Et le Kagou s'en alla. Capitano arriva à Boulouparis, ville du troisième millénaire, une grande banderole annonçait la fête du cerf, de la crevette, de l’écrevice et du petit poussin.



"Platypulus, regarde, c'est certainement eux la communauté douce qui me rendra ma taille, un poussin c'est tout plein d'amour !"



La fète battait son plein, on mangeait du pain marmitte et on cuisait des saucisses qu'on mangeait avec de l'igname, d'autres mangeaient du bougna, miam c'était bon tous ses féculents ! Le capitaine mangea de bon appétit une miette de tarot et platypulus du se battre contre un acarien pour avoir la sienne.



Alors au milieu de la fête, acclamé de tous, surgit le poussin. Il avait un casque de mineur sur la tête, et l'on voyait bien que c'était lui le chef, qu'il dominait le groupe. Il dit



"Mâtez moi ce minus

Tâtez un peu ses muscles

ouvrez lui la bouche que je vois si ses dents sont en bonne santé

c'est signe de résistance.

Ok, ça me convient, Cerf emprisonne le dans tes branches

c'est ta nouvelle maison, Minus : désormais tu piocheras le sol pour extraire du nickel à mon compte,

je compte bien avoir plus de rendement avec toi qu'avec ces fénéantes de crevettes et écrevices."

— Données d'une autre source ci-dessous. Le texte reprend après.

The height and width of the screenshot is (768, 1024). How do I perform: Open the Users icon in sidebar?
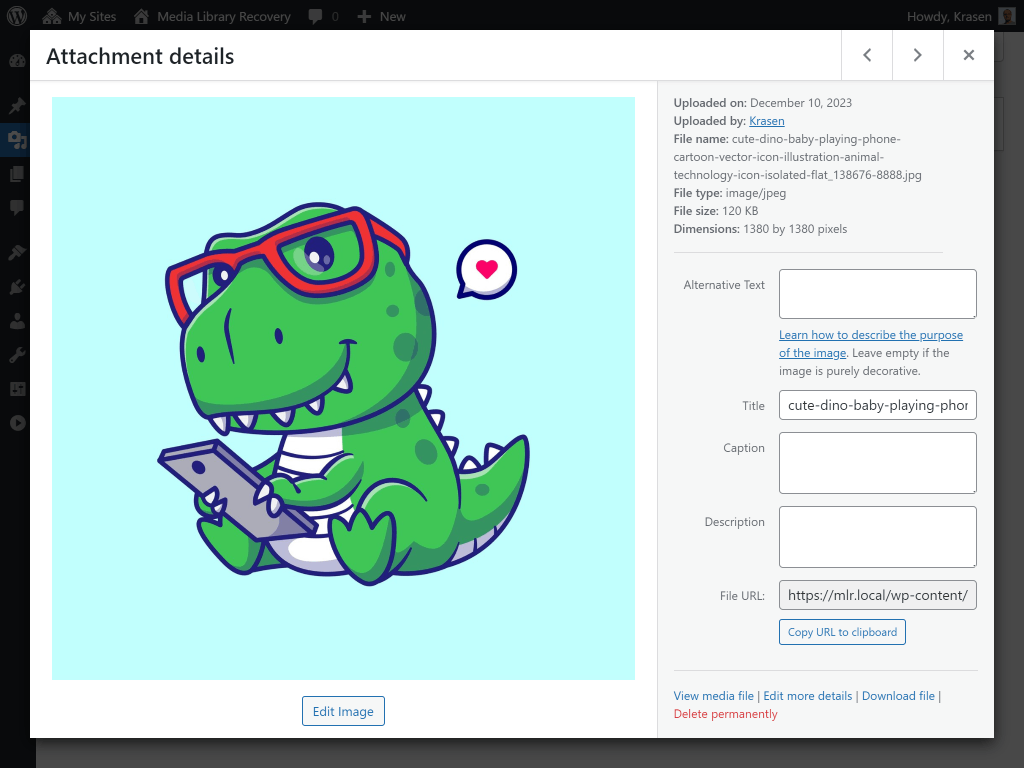[17, 321]
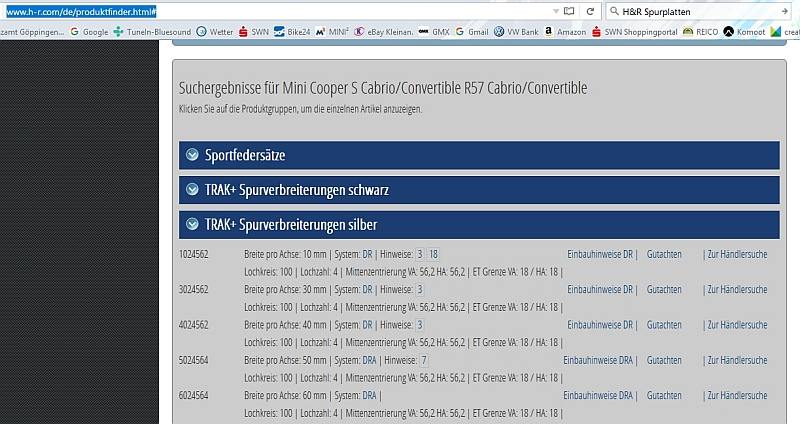Screen dimensions: 800x424
Task: Open the Amazon bookmark
Action: point(565,32)
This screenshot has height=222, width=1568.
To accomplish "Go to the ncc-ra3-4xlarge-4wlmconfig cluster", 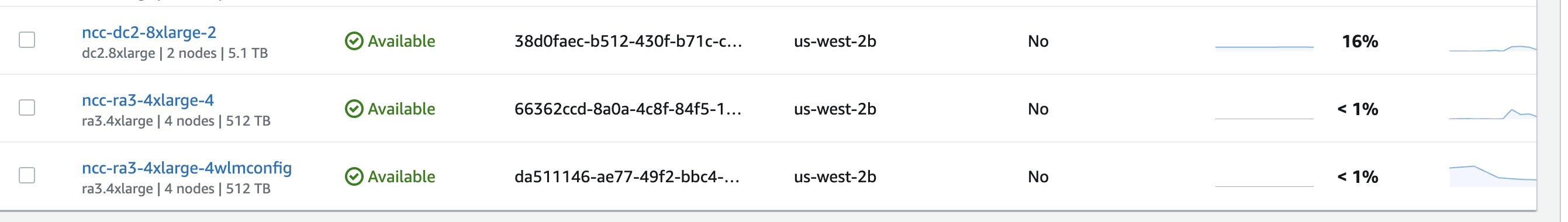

"Bravo Poussical, foi de Cerf, t'as fait un bon coup ! T'es le plus fort !"



" Mouais, je m'aime trop ! Mais m'appelle pas Poussical, appelle moi Chef !"



Et Voilà Capitano qui se retrouve esclave mineur à fouiller la terre rouge pour ce vilain capitaliste de Poussical dont l'entreprise prospère sur le dos des autres. Son grand plaisir, le dimanche c'est de faire du tunning avec son 4x4 le plus fort possible avec de grandes baffles. Dans la semaine il conduit le capitano enchaîné à l'extraction de Nickel, il conduit assis sur un coussin, vindicatif, agressif, toujours la musique à fond dans la voiture, du rap.



Un soir que le capitaine se lamentait dans sa prison de corne de cerf, deux écrevisses crurent trouver là un coin isolé pour se mettre à chuchoter



- Rappe-moi un peu le dos avec ta mandibule, je suis toute mouillée !



etc.









"Platypulus, est-ce que mes yeux sont assez doux maintenant"

"Oui, mes leçons ont été laborieuses mais chut ! il ne faut pas que le cerf nous entende

c'est pour demain matin, aussitôt que poussical vient te chercher, demande lui une entrevue, et prends bien soin que cette entrevue soit effectivement une entrevue, qu'ainsi ses yeux te fixent bien, tu l'auras, il se ramollira"



Et le matin



" Chef !"

"je n'ai pas le temps"

"deux secondes !"


Mais sitôt que le regard de Poussical croisa les yeux du capitaine, voilà t il pas que la magie surgit et que Poussical se transforme en petit poussin tout doux, tout affectueux, et comme un petit poussin est avant tout un enfant, son premier soin et de retourner voir sa maman qu'il avait délaissé lui-même dès sa naissance. Libéré spontanément de son esclavage, le Cerf redressa sa tête pour retourner à ses paturages, les crevettes et les écrevisses retournèrent à l'océan et la ville de Boullouparis est fière de ce jour de fêter cet événement chaque année.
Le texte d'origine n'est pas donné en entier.